Fighting “Right to Work” and Expanding Membership
For decades, union membership in the nine states of the Teamsters Southern Region had been eroding, driven by “right to work” laws that destroy worker freedom and bad trade deals that ship jobs overseas. Corporate America wanted people to believe this was part of an irreversible trend that would see organized labor slowly slip into obscurity. Rank-and-file Teamsters and organizers are correcting that false narrative by expanding our ranks at an astounding rate throughout the South.
Union activity in the region has been jolted by the member-centered approach of Teamsters General President Sean M. O’Brien and General Secretary-Treasurer Fred Zuckerman as well as the strong contracts our members are securing every single day.
In the last three years, hundreds of thousands of rank-and-filers have used unity, solidarity, and credible strike threats to win and ratify robust contracts that guarantee industry-leading wages, great health care, and strong retirement security. Nonunion workers nationwide –– especially in the South –– have been taking notice and are responding by joining the Teamsters at levels unseen in decades.

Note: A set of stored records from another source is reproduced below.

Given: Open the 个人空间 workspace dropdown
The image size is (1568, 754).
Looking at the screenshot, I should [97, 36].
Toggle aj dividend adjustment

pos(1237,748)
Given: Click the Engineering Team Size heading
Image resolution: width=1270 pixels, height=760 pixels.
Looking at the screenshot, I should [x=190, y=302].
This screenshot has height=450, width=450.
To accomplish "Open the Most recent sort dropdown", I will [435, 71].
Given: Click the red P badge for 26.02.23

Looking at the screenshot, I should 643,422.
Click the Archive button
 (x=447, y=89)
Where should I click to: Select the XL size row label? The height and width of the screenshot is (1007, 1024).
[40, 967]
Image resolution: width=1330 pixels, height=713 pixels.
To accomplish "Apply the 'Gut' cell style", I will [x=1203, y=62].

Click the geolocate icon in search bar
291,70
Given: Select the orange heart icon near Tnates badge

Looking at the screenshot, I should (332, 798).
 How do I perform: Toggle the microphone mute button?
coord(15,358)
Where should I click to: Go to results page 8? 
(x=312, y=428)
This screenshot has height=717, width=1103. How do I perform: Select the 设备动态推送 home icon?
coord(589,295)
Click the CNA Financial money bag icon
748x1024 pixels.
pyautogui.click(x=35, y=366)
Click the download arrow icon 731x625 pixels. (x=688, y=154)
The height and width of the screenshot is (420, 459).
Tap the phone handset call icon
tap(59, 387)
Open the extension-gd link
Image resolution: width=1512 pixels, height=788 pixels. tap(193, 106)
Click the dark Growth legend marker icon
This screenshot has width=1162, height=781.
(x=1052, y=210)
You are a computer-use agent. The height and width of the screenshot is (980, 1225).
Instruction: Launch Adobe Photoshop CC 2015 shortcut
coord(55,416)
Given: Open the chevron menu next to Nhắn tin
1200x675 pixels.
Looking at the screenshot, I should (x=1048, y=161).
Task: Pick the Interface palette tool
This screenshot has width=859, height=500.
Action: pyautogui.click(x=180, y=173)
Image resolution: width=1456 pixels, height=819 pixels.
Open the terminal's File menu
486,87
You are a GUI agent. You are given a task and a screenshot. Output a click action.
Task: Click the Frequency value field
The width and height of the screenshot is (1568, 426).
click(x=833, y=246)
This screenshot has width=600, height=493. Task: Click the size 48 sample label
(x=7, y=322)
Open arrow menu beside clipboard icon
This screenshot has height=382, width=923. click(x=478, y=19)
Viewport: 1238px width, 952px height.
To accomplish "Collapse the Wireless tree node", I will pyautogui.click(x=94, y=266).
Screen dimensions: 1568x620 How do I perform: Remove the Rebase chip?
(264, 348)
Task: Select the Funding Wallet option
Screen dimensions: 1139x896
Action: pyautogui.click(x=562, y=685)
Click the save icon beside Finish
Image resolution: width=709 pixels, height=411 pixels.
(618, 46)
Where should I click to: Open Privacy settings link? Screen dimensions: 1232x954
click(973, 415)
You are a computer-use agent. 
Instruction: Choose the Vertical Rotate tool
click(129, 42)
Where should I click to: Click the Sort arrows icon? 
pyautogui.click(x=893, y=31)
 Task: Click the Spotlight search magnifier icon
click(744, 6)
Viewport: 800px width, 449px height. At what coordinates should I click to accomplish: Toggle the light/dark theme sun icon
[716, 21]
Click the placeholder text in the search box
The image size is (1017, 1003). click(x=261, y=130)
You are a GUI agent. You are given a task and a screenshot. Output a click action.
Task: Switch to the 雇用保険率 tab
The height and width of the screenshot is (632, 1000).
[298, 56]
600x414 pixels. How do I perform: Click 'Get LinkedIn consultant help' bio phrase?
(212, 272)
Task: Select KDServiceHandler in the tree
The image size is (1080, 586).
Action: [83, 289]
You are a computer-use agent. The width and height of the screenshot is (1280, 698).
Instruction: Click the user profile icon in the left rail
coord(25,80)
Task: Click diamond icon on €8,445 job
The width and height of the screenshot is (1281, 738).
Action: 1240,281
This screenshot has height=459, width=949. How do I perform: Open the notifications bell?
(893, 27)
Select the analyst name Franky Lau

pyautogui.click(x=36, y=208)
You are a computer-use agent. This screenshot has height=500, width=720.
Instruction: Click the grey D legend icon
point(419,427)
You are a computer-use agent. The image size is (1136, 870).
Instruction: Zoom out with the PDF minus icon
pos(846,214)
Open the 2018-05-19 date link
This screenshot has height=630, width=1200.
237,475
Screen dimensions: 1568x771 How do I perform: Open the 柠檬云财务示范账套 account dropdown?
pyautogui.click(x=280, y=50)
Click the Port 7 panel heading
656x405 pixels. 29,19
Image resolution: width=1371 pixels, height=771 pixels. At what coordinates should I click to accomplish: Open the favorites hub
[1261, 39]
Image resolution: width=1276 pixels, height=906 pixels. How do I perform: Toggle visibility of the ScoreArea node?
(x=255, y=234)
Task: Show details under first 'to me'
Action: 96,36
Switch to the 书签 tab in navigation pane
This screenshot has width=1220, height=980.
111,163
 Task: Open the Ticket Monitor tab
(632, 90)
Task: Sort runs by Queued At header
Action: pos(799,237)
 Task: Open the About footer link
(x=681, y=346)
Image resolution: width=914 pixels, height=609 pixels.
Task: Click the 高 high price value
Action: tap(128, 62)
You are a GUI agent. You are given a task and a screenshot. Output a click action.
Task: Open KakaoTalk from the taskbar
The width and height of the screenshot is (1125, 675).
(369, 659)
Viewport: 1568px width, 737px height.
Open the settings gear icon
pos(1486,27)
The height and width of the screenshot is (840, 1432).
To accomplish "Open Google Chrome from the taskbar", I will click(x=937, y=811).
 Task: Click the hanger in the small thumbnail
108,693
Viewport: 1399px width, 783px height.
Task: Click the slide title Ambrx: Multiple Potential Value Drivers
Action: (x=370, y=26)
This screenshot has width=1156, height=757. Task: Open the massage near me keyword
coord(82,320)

“What we’ve been seeing in the South is a generational shift in how people think about unions,” said Chuck Stiles, Assistant Director of the Teamsters Solid Waste and Recycling Division. “At a time when costs are only getting higher and corporations are hanging workers out to dry, people are following the path to prosperity that’s opened by becoming a Teamster.”
In the first year of the O’Brien-Zuckerman administration, Tennessee Teamsters set the tone for organizing campaigns to come with a pathbreaking victory at the American Red Cross, which would eventually extend to over 50 wins nationwide.
Since then, workers from every state in the region and from companies of all kinds have followed up with wins of their own, unionizing with the Teamsters in droves and securing lucrative contracts. That includes over 20,000 UPS workers who have joined through internal organizing as well as new members from Breakthru Beverage, Southern Glazer’s, Republic Services, UNFI, Kroger, Universal Logistics, Quest Diagnostics, First Transit, First Student, Specs Liquor, Titian Redi-Mix, and T-Force.
“This resurgence hasn’t come by accident,” said Wamon Hock, Teamsters Southern Region Organizing Coordinator. “Workers across the Southern Region are seeing the strong contracts our members are ratifying, and they’re buying in. Over the last few months especially, we’ve shown how much of an impact the ‘Teamsters difference’ is making.”
Thanks to the bold approach of the O’Brien-Zuckerman administration, worker militancy in the Southern Region is only gaining steam. In the last six months, out of all workers who have unionized through National Labor Relations Board elections in the region, more than a quarter of them have been Teamsters.
This year, the Teamsters Union is building on that energy to organize 30,000 new members. To hit the target, the Southern Region will be critical, and organizers and rank-and-filers are ready to meet the moment.
“The results we’ve delivered so far are just the start. We’re going to be increasing our membership in every division and every sector,” said Hock. “Teamsters organizers are riding the lightning and moving forward full steam ahead.”